_Given text_.
═══

The realities of travelling with a baby – Oaxaca City, Puerto Escondido and Mazunte
After two weeks on tour with you I can confirm that you are a right charmer! Before we’d even sat down you had our flight attendant coo’ing over you, you all smiles and grins, which seems to be your default mood, flapping your arms and legs in wild excitement. Mummy Shark and I were a bit nervous about the next 12 hours. You were blissfully oblivious and living in the moment 🙂. Our Flight Attendant liked you so much look what she brought us when you’d fallen asleep – double portions!
Mummy Shark and I are very pleased with you, and we’re off to a good start.
The Flight Over
This was our first long haul with Elsie, who had just turned 7 months. We’ve flown on small (tiny) planes up to Orkney to visit Granny & Papa Wood, so knew she could handle it for an hour or two, but the 12 hours ahead were an unknown. Hopefully i’m not tempting fate too much, but Elsie was a superstar the whole flight – it was awesome!
Kirsty had skillfully timed her feeds so the Munchkin was breastfeeding as we taxi’d and took off, then she slept for a couple of hours while we drank as much as we dared (see pic, plus 2 more). It’s tricky changing nappies in those small toilets, but we dealt with her post-sleep 💩 and then began cycling through rounds of toy bashing, book reading, face pulling, bouncing up & down, cuddles and walks along the aisles until she fell asleep again about 3 hours later.
Very different to our “old” flight routines where we’d normally get pretty tipsy before boarding, keep going til it seemed appropriate, watch a film or two, listen to music etc before passing out. But we still managed a few hours sleep ourselves and landed in Mexico City pretty chuffed with ourselves, and Elsie!
Kudos to BA too. The Family Check-In area at Heathrow is amazing, and letting you take your pram to the plane door, along with priority boarding and extra Flight Attendant attention all help make a tricky experience much easier. Also, demolishing a M&S Chicken Tikka Masala after 4 cans of Speedbird Ale while cruising at 30,000 feet is hard to beat!
We landed in Mexico City at 22:00 and didn’t get to our airport hotel until gone 23:00. All knackered, me a sweaty mess. The Deryan pop-up travel cot really came in to its own. We’d been getting Elsie used to sleeping in it on a couple of recent weekend trips up North, and our plan worked well. The cot gave her enough familiarity to let her fall asleep in this new environment – a weird little pokey airport hotel we had for the next few hours. I was looking forward to leaving before setting foot inside our room.
The next morning we had the first of our 6 internal flights (sorry Greta), a short journey down to Oaxaca City with Mexico’s equivalent of Ryanair. In a previous essay i’ve talked about why we chose to fly rather than do roadtrips, and in retrospect i’m really pleased with our decision as the internal flights so far have been really good.

═══

_Provided material_.

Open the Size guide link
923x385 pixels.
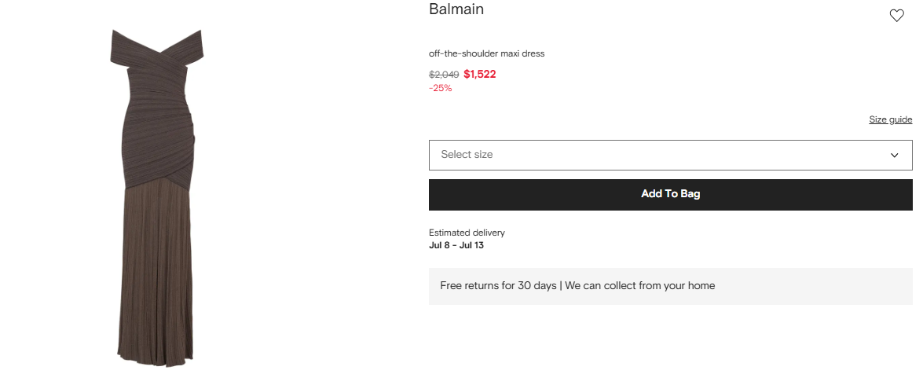click(x=890, y=119)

═══

_Task objective_.
Retype the passage from the travel post starting at "Kudos to BA" and ending at "inside our room.". The data can be ignored here.

_Answer_.
Kudos to BA too. The Family Check-In area at Heathrow is amazing, and letting you take your pram to the plane door, along with priority boarding and extra Flight Attendant attention all help make a tricky experience much easier. Also, demolishing a M&S Chicken Tikka Masala after 4 cans of Speedbird Ale while cruising at 30,000 feet is hard to beat!
We landed in Mexico City at 22:00 and didn’t get to our airport hotel until gone 23:00. All knackered, me a sweaty mess. The Deryan pop-up travel cot really came in to its own. We’d been getting Elsie used to sleeping in it on a couple of recent weekend trips up North, and our plan worked well. The cot gave her enough familiarity to let her fall asleep in this new environment – a weird little pokey airport hotel we had for the next few hours. I was looking forward to leaving before setting foot inside our room.